AddPinyin Plugin for MarcEdit

The East Asian Library and the Gest Collection

普林斯頓大學葛思德東亞圖書館 ・ プリンストン大学東アジア図書館 ・ 프린스턴 대학교 동아시아 도서관

AddPinyin Plugin for MarcEdit

Click Here to Download the Plugin Installer (EXE, packaged in a ZIP file)

  • Version 2.1.1, last updated 2021-04-21 (Click here to see version history).
  • Compatible with the Windows version of MarcEdit (versions 6 and up).
  • This plugin does not need to be installed as Administrator.  It should be installed while logged in as the user that will be using the software.

Creative Commons
AddPinyin Plugin for MarcEdit by Princeton University Library is licensed under a Creative Commons Attribution-ShareAlike 4.0 International License .

The Chinese dictionary data is based on 3 sources:

  • The Unihan database, copyright 1991-2020, Unicode, Inc. Last updated 2020-02-18.
  • CC-CEDICT, copyright 2020, MDBG. Last updated 2021-04-21.
  • User feedback: To suggest additional characters or phrases for the dictionary, please use the suggestion form.

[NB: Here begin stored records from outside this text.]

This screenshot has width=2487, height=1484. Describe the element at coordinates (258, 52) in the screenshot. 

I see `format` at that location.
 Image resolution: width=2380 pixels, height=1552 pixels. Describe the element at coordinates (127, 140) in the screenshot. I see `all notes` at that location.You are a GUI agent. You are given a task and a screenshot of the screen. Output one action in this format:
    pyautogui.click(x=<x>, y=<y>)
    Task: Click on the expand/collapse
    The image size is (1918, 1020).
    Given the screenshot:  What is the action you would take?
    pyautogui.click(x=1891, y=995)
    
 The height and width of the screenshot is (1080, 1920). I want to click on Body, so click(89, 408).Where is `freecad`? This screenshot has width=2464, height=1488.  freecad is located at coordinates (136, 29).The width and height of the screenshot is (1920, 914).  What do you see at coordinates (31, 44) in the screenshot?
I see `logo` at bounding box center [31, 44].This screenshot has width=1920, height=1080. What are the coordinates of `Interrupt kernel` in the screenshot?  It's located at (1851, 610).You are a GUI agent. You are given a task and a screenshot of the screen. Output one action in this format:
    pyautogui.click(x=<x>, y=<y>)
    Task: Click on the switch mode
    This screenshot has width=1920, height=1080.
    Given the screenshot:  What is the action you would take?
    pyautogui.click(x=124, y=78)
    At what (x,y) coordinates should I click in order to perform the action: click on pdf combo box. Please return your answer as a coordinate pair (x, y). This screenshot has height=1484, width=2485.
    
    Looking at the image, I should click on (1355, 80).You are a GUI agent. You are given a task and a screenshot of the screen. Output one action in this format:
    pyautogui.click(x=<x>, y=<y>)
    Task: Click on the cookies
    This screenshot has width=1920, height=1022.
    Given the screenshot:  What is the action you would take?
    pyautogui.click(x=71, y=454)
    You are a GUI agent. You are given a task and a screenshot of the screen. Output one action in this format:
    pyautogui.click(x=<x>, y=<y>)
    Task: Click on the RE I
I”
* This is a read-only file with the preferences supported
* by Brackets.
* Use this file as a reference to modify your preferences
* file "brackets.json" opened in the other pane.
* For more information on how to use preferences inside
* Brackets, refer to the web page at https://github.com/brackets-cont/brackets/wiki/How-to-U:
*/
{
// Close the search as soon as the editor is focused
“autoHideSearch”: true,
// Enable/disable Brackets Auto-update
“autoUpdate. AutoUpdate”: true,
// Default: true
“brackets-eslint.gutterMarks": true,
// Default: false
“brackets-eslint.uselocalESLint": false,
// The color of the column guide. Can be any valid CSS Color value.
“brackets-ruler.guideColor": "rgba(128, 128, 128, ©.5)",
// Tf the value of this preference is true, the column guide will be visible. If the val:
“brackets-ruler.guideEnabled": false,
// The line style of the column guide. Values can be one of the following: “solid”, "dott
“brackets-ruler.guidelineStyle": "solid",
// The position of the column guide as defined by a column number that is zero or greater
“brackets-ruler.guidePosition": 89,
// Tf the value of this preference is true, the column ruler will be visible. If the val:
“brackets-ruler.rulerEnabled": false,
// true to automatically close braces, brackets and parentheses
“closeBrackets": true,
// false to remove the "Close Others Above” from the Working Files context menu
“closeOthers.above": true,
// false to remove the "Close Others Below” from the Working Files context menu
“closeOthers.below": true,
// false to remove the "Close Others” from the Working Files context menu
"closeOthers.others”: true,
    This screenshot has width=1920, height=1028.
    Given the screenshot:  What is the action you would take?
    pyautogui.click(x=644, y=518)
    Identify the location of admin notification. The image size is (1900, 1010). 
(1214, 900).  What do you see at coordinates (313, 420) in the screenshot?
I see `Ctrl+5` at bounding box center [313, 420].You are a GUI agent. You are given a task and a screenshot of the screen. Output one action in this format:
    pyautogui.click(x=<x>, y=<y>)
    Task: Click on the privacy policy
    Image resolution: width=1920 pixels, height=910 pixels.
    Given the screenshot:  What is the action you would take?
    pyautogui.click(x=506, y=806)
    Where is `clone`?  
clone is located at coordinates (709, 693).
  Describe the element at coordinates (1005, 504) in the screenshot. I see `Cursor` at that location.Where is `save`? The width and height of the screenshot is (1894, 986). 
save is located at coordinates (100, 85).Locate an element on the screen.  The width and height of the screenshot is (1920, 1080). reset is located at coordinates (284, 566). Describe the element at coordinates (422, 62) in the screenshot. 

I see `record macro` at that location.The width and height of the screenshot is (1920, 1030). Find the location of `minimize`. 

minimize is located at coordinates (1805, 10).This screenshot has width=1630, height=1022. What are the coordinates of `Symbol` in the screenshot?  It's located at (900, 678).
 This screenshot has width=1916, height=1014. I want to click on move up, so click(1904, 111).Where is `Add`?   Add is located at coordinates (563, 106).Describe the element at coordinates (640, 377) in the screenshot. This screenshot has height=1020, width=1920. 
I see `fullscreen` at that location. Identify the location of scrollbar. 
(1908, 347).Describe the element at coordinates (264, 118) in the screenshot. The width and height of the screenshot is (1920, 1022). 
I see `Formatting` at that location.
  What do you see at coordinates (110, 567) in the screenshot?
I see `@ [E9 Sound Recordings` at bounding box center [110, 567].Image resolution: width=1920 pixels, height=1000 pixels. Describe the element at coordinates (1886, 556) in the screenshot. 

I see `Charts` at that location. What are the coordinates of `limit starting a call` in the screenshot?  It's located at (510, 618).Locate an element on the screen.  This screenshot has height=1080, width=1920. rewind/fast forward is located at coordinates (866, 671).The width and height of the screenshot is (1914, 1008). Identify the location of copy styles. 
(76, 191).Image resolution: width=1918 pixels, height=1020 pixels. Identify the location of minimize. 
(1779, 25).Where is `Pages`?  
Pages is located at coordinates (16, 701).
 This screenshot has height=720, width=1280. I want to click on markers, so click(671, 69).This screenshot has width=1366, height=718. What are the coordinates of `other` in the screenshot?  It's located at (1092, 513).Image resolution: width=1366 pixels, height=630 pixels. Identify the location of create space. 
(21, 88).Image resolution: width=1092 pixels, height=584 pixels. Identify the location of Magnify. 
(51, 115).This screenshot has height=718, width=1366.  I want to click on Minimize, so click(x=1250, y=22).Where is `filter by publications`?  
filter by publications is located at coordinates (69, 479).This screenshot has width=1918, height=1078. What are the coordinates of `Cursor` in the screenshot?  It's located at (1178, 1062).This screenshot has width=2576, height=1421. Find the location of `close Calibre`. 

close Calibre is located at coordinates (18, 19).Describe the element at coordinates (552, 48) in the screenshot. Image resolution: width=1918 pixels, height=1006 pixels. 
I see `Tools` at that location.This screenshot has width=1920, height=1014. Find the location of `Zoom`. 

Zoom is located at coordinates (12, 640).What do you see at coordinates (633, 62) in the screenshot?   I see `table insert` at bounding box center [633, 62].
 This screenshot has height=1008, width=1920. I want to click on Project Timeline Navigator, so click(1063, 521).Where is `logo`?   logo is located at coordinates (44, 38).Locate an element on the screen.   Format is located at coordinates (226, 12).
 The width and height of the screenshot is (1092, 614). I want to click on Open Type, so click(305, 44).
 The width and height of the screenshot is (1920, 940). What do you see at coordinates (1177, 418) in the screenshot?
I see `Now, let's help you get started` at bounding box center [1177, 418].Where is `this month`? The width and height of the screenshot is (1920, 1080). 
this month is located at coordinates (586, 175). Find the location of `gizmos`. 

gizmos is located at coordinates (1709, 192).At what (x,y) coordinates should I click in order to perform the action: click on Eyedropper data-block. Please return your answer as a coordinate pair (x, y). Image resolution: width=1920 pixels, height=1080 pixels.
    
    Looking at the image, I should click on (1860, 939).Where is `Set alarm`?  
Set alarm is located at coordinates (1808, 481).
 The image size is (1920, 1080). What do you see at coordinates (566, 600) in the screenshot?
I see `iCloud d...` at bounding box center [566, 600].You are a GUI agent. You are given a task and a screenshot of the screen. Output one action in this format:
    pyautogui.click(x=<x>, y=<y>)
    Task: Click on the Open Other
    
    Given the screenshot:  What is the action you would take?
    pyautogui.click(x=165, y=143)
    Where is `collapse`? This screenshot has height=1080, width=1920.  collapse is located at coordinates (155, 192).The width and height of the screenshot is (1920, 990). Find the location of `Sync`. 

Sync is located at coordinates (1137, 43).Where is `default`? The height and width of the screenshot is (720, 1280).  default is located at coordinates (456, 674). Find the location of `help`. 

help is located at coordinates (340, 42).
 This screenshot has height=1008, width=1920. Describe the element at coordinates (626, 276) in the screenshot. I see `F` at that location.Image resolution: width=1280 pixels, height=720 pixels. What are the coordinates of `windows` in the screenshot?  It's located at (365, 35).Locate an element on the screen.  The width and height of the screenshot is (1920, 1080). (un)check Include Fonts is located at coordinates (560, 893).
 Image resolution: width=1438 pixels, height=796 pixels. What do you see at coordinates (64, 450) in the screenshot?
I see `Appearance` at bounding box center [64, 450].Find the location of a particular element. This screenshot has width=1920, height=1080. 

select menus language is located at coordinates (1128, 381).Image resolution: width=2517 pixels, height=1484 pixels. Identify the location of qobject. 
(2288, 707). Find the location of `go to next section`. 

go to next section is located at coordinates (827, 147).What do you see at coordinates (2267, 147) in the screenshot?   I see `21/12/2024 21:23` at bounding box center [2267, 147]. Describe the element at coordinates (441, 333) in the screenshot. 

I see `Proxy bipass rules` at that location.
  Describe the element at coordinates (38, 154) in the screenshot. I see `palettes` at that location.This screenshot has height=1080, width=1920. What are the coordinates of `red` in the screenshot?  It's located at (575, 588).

The AddPinyin plugin takes a set of MARC records and converts Chinese text in selected fields to pinyin. For each converted field, an 880 field is created containing either the original or romanized text (as specified by the user). A subfield 6 with the appropriate linkage value is automatically added to both the original field and the 880. 

The plugin's functionality complements that of the OCLC Connexion Pinyin Conversion Macro; whereas the OCLC Macro is run on individual fields within a single record, the MarcEdit Plugin is designed for batch processing.  Also, since the plugin runs within MarcEdit, it is independent of a specific catalog.

The plugin generates pinyin using ALA-LC standards. The output is similar to that produced by the OCLC Macro. Please see the documentation for this marco for specifics. It is difficult to automate romanization with 100% accuracy, so it is always beneficial to manually proofread the results when practical. However, most of the needed adjustments will have to do with spacing, capitalization, and punctuation, not the pinyin itself. Efforts have been made to keep even these minor inaccuracies to a minimum. However, if you notice any errors or would like to suggest new phrases to be included in the dictionary, please submit them using this form. (It is the same form used to suggest phrases for the OCLC Macro).

This plugin can be run on files containing both Chinese and non-Chinese records. The plugin examines the 008 field to identify Chinese records, and leaves everything else untouched.  If a record has romanization added for some but not all Chinese fields, the plugin can add romanization for the remaining unconverted fields (if desired).  The main dialog of the program will tell you how many records contain Chinese text that could potentially be converted.  The user also has the option to swap the order of parallel fields already existing in the records.  (Swapping the fields can be done even if no other conversion is performed on the record set).

To run the plugin, do the following:

  1. Create a backup of the MARC record file to be converted.
  2. Convert the file to MRK format (using the MarcBreaker tool in MarcEdit) and open in MarcEditor. The file must be encoded in UTF-8.  For MARC-8 files, use MarcBreaker to convert the file to UTF-8 before running the plugin, then convert it back to MARC-8 afterwards, if needed.
  3. Open the "Plugins" menu and select "AddPinyin". A dialog will appear warning you that the conversion cannot be undone, and that the MRK file will be automatically saved after conversion. (This is why it is important to back the file up). Click "OK".
  4. A dialog will appear asking you which fields to generate romanization for. Certain fields are selected by default. Use the arrow buttons to specify which fields you would like to convert.
  5. Select whether you want the pinyin to be placed in the original field or the corresponding 880, and also whether you want to swap the order of existing parallel fields accordingly.
  6. Click the “Convert” button.
  7. After romanization is complete, the updated records will be displayed in the MarcEditor. Compile file back to MRC format by opening the “File” menu and selecting “Compile File into MARC”.